Di dalam sel-sel hati dan jaringan adiposa, kilomikron segera dipecah menjadi asam-asam lemak dan gliserol. Selanjutnya asam-asam lemak dan gliserol tersebut, dibentuk kembali menjadi simpanan trigliserida. Proses pembentukan trigliserida ini dinamakan esterifikasi. Sewaktu-waktu jika kita membutuhkan energi dari lipid, trigliserida dipecah menjadi asam lemak dan gliserol, untuk ditransportasikan menuju sel-sel untuk dioksidasi menjadi energi. Proses pemecahan lemak jaringan ini dinamakan lipolisis. Asam lemak tersebut ditransportasikan oleh albumin ke jaringan yang memerlukan dan disebut sebagai asam lemak bebas (free fatty acid/FFA).
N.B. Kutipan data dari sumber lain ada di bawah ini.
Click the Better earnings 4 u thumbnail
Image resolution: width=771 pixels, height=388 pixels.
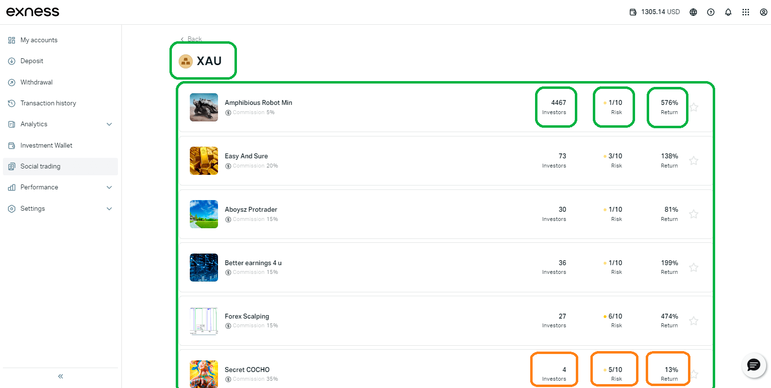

Secara ringkas, hasil akhir dari pemecahan lipid dari makanan adalah asam lemak dan gliserol. Jika sumber energi dari karbohidrat telah mencukupi, maka asam lemak mengalami esterifikasi yaitu membentuk ester dengan gliserol menjadi trigliserida sebagai cadangan energi jangka panjang. Jika sewaktu-waktu tak tersedia sumber energi dari karbohidrat barulah asam lemak dioksidasi, baik asam lemak dari diet maupun jika harus memecah cadangan trigliserida jaringan. Proses pemecahan trigliserida ini dinamakan lipolisis.

Proses oksidasi asam lemak dinamakan oksidasi beta dan menghasilkan asetil KoA. Selanjutnya sebagaimana asetil KoA dari hasil metabolisme karbohidrat dan protein, asetil KoA dari jalur inipun akan masuk ke dalam siklus asam sitrat sehingga dihasilkan energi. Di sisi lain, jika kebutuhan energi sudah mencukupi, asetil KoA dapat mengalami lipogenesis menjadi asam lemak dan selanjutnya dapat disimpan sebagai trigliserida.

Beberapa lipid non gliserida disintesis dari asetil KoA. Asetil KoA mengalami kolesterogenesis menjadi kolesterol. Selanjutnya kolesterol mengalami steroidogenesis membentuk steroid. Asetil KoA sebagai hasil oksidasi asam lemak juga berpotensi menghasilkan badan-badan keton (aseto asetat, hidroksi butirat dan aseton). Proses ini dinamakan ketogenesis. Badan-badan keton dapat menyebabkan gangguan keseimbangan asam-basa yang dinamakan asidosis metabolik. Keadaan ini dapat menyebabkan kematian.